Background: Hypoxia inducible factors (HIFs) are transcription factors that are upregulated by decreased oxygen tension and ischemic preconditioning. HIFs increase angiogenesis, erythropoiesis, cell proliferation/survival and energy metabolism and decrease inflammation. GSK360A is a novel, orally active prolyl 4-hydroxylase (PHD) inhibitor that upregulates HIF-1α signaling and can protect the failing heart. Since GSK360A upregulates systems involved in ischemic tolerance, its administration prior to surgery/ischemia could be beneficial. GSK360A effects in cerebral ischemia have not been explored. Method: Male Sprague Dawley rats received 2 hours transient middle cerebral artery occlusion (tMCAO) followed by 22 hours of reperfusion. GSK dose selection was based on previous pharmacodynamic data on HIF system upregulation that was verified in these studies. Vehicle (1% Methyl cellulose) or GSK360A (30 mg/kg) was administered by oral gavage at 18 and 5 hr prior to tMCAO. Measurements were made of kidney erythropoietin (EPO) mRNA and protein over 1 day, modified neurological severity score (mNSS) over 5 and 24 hrs, cognitive performance (Active Place Avoidance; APA) and motor activity at 3-4 weeks and terminal brain infarction were made. Different groups of rats (N=5-10 per group) were studied over 1 day to 4 weeks. Results: GSK360A increased kidney EPO mRNA and protein up to 80-fold (p<0.01) by 5 hr post-stroke. Stroke increased mNNS that was reduced by GSK360A (31% and 20%, p<0.05) at 5 and 24 hr post-stroke onset.
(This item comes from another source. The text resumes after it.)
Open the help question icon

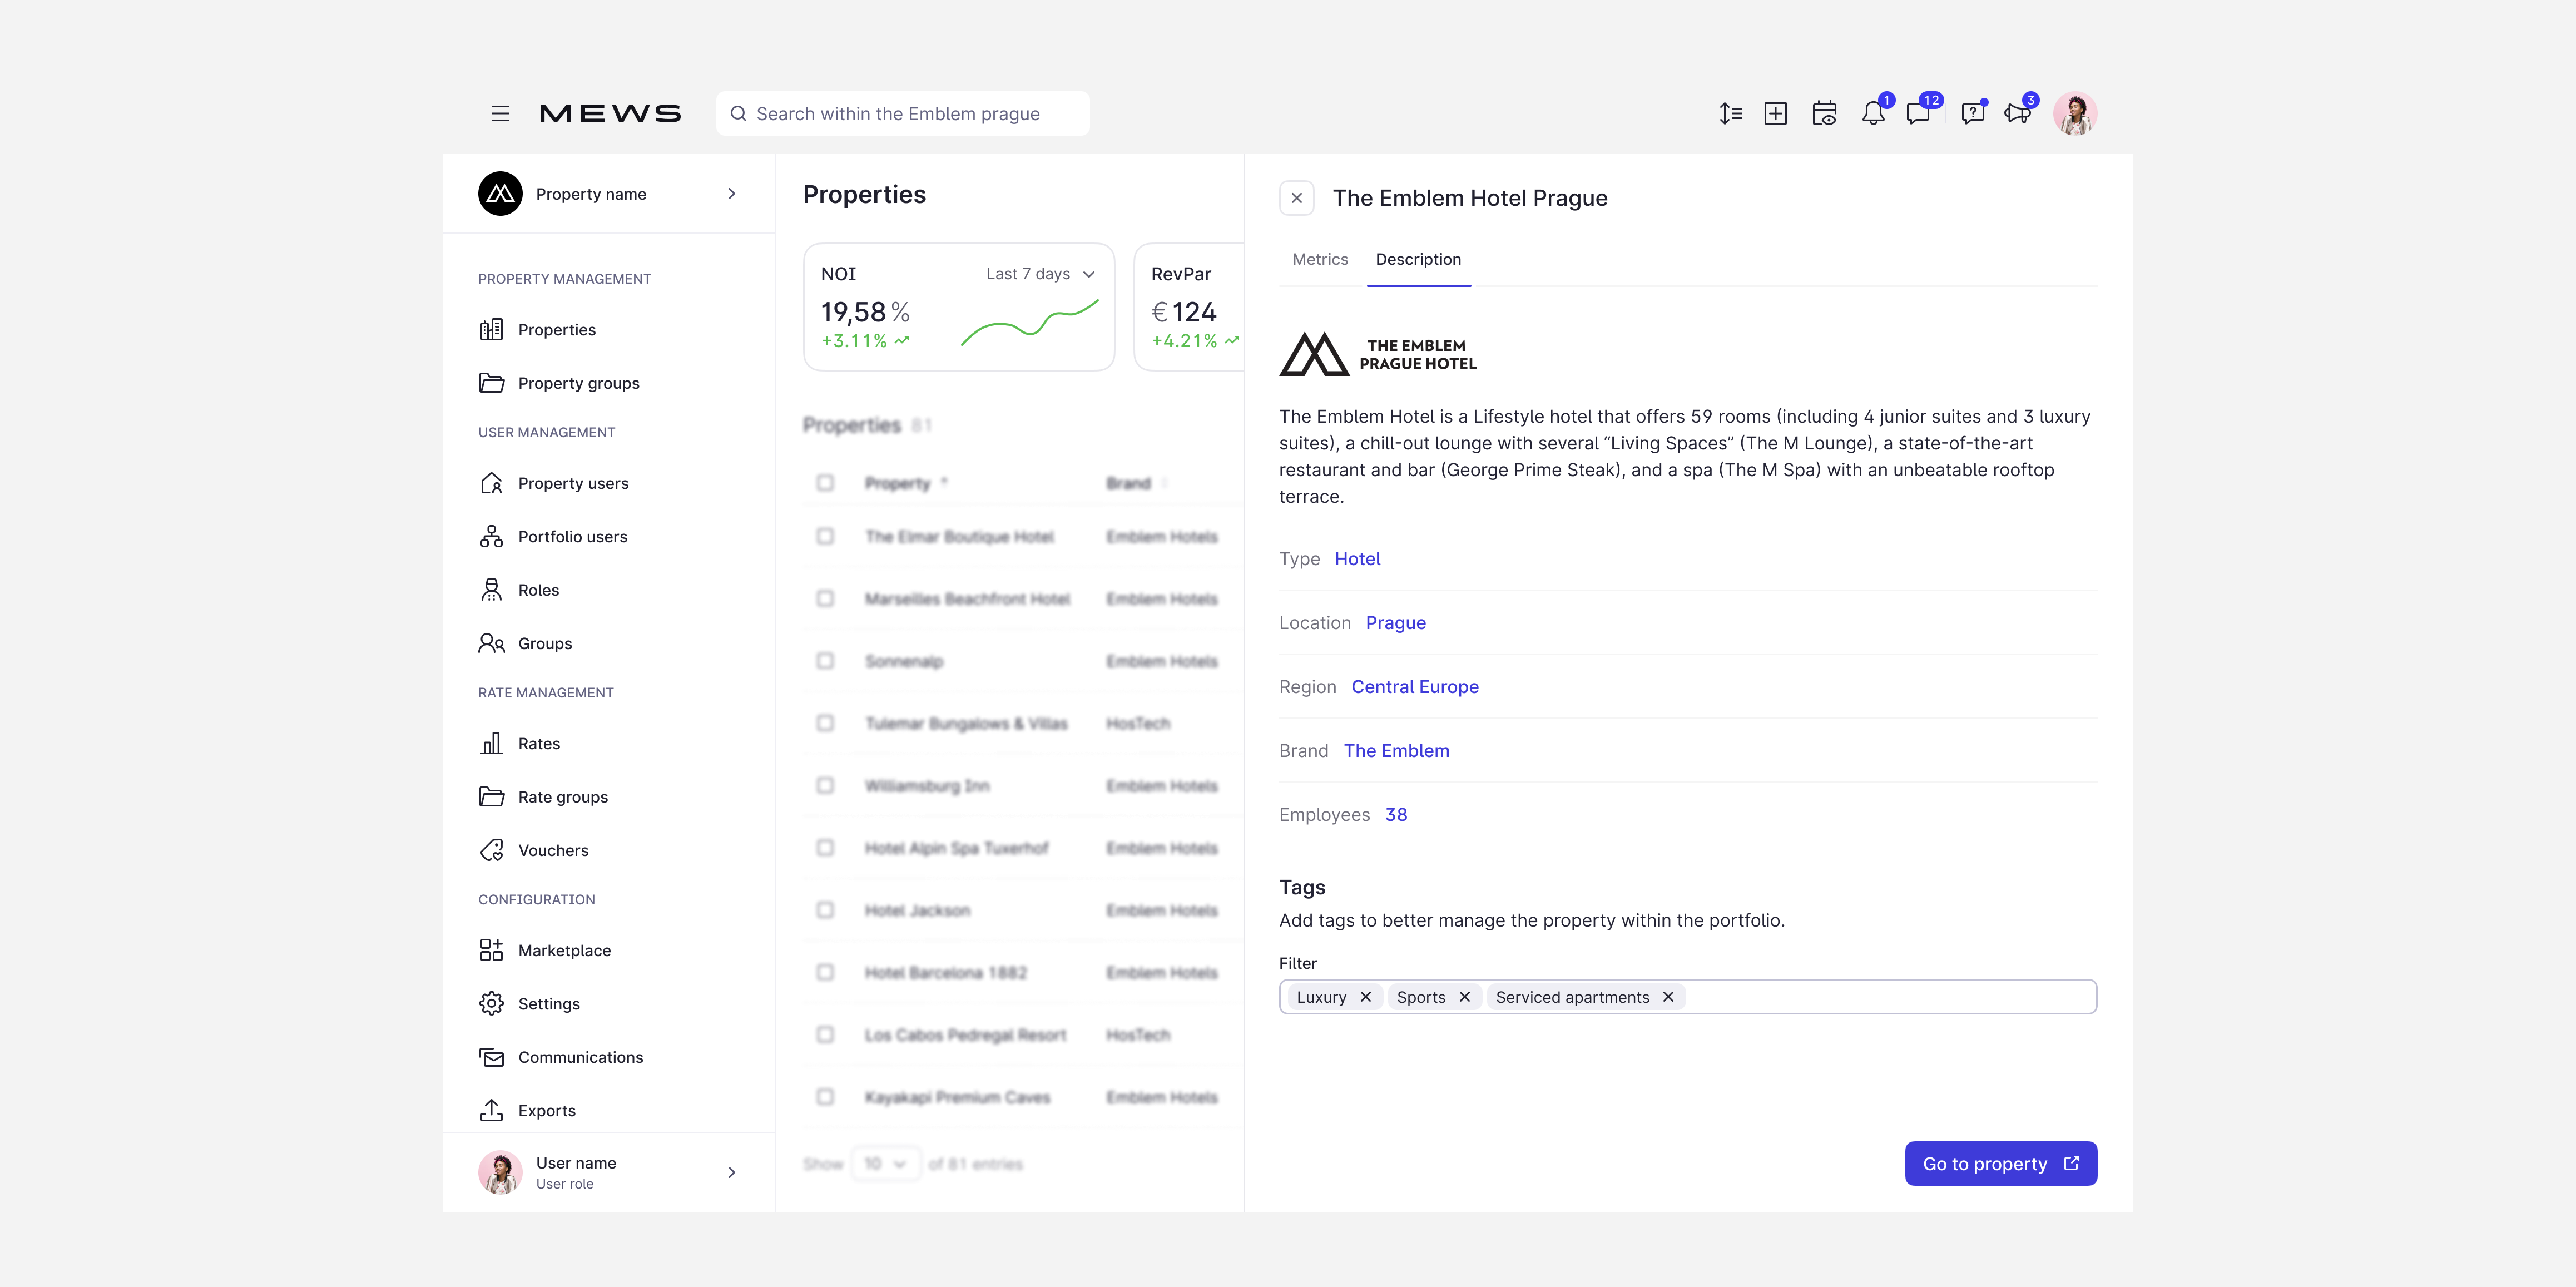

Stroke-induced decreases in APA performance, reflecting cognitive dysfunction, was reduced (p<0.01) by GSK360A without affecting motor activity. GSK360A also reduced brain infarction (30%, p<0.05). Conclusions: This is the first demonstration of GSK360A brain protection and long-term improvement in post-stroke neurological outcome, including beneficial effects to reduce stroke-induced loss in cognitive function. These data suggest that pre-stroke administration of GSK360A can produce PHD inhibition that stimulates HIF signaling useful for high-stroke-risk situations. In addition, its use prior to surgery might reduce the probability of post-surgical cognitive decline.